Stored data
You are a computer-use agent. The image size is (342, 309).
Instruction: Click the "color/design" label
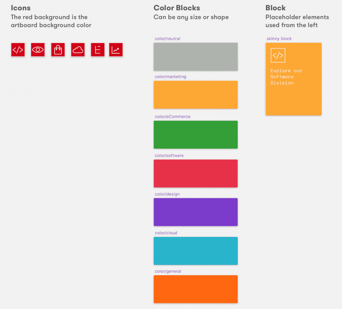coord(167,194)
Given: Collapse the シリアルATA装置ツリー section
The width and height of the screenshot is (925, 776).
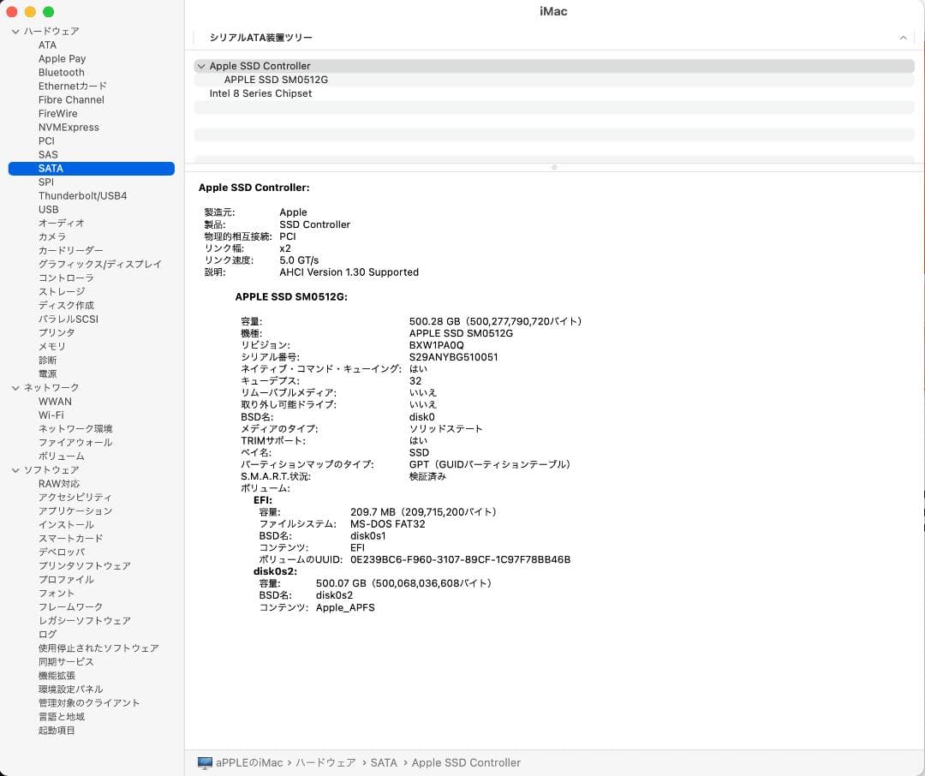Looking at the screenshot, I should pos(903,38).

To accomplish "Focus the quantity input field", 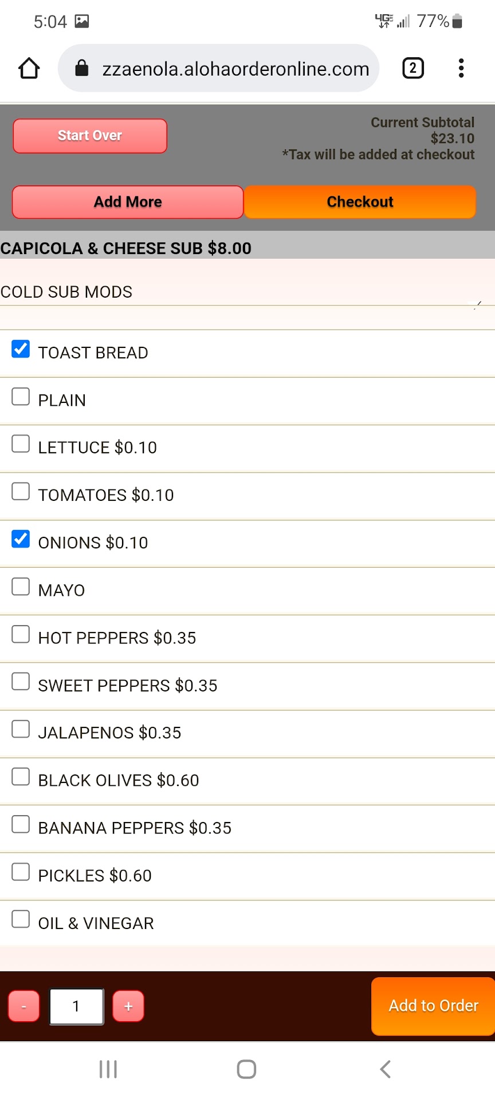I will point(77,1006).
...
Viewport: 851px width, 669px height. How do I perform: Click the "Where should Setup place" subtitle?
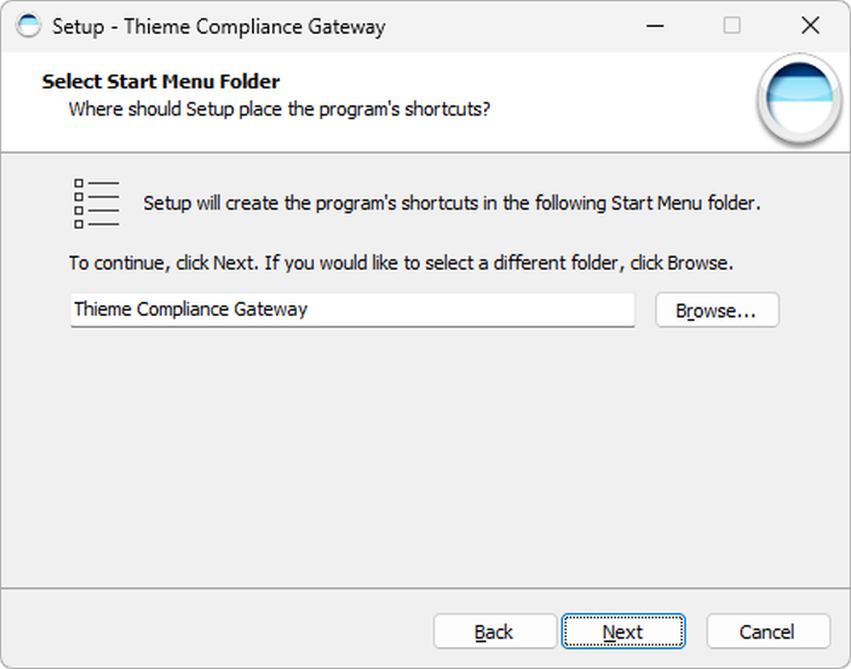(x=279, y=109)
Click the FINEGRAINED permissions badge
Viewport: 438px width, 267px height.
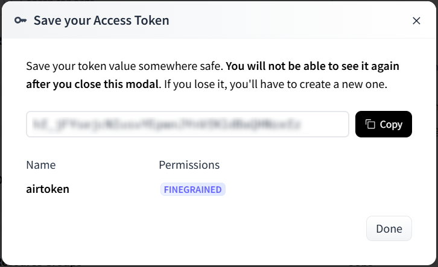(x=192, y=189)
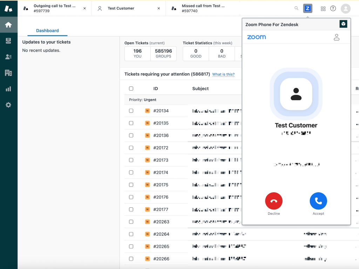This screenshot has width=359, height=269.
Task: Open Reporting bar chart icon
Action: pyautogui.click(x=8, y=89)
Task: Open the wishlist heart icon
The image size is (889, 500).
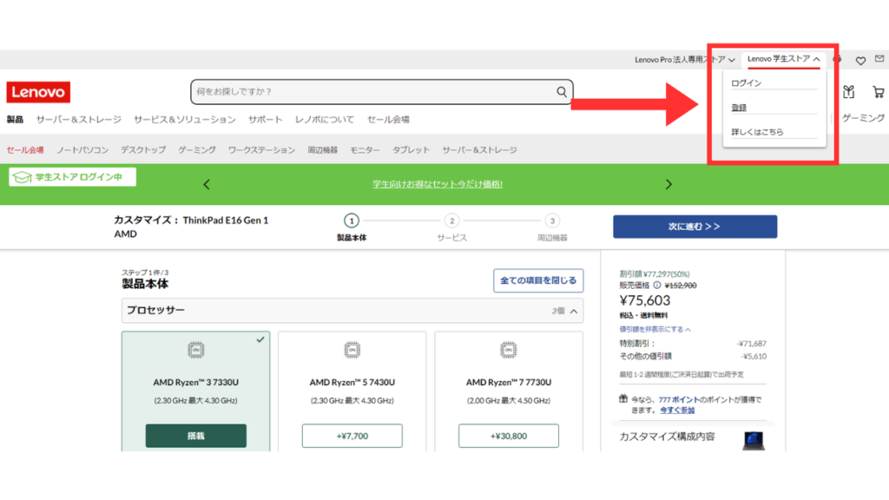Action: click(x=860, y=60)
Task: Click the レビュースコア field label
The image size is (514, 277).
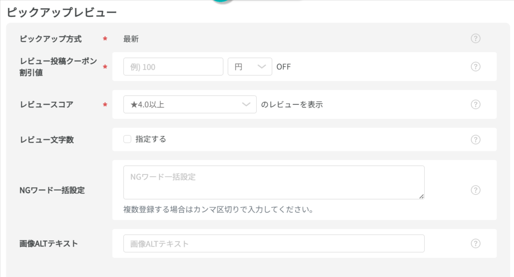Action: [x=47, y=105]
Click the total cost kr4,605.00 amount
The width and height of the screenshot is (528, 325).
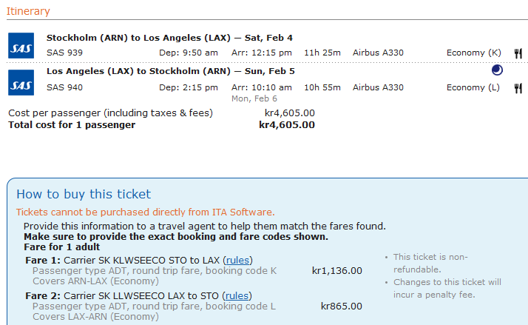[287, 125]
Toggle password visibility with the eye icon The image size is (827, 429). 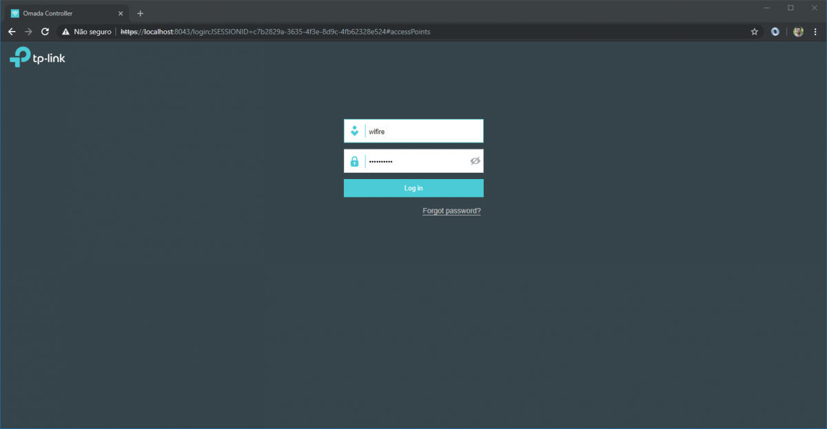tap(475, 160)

Task description
"Viewport: 851px width, 669px" marks the first line to copy, and "Click the FINEGRAINED permissions badge" marks the last. Repeat that stretch above exactly, with no pictures.

Answer below
Viewport: 851px width, 669px height. How do I perform: Click the "Where should Setup place" subtitle?
(x=279, y=109)
Click the FINEGRAINED permissions badge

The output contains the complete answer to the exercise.